2. An outline of the argument

Unsurprisingly, given its pre-eminence in work on Waring’s problem, the basic mode of attack is the Hardy–Littlewood circle method. Let $n \in \mathbf {N}$ , set $N = b^n$ and consider the subset of $\mathcal {S}$ consisting of integers with precisely $n$ digits. This is a set of size $2^n$ . Denote by $\mu _n$ the normalised probability measure on the set of $k$ th powers of the elements of this set. That is, $\mu _n(m) = 2^{-n}$ if $m = (\sum _{i \in [0, n)} x_i b^i)^k$ with all $x_i \in \{d_1, d_2\}$ for all $i$ , and $\mu _n(m) = 0$ otherwise.

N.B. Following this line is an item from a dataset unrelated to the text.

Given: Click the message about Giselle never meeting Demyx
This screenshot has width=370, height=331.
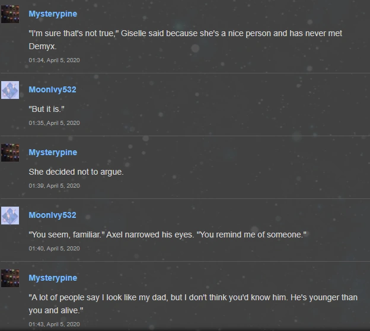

The Fourier transform $\widehat {\mu _n}(\theta ) := \sum _{m \in \mathbf {Z}} \mu _n(m) e(m \theta )$ is then a normalised version of what is usually called the exponential sum or Weyl-type sum, and as expected for an application of the circle method, it plays a central role in our paper.

Our main technical result is the following, which might be called a log-free Weyl-type estimate for $k$ th powers with restricted digits.

Proposition 2.1. Suppose that $k \geqslant 2$ and $b \geqslant 3$ . Set $B := b^{6k^2}$ . Suppose that $\delta \in (0,1)$ and that $k \mid n$ . Suppose that $|\widehat {\mu _n}(\theta )| \geqslant \delta$ and that $N \geqslant (2/\delta )^{B}$ , where $N := b^n$ . Then there is a positive integer $q \leqslant (2/\delta )^{B}$ such that $\Vert \theta q \Vert \leqslant (2/\delta )^{B}N^{-k}$ .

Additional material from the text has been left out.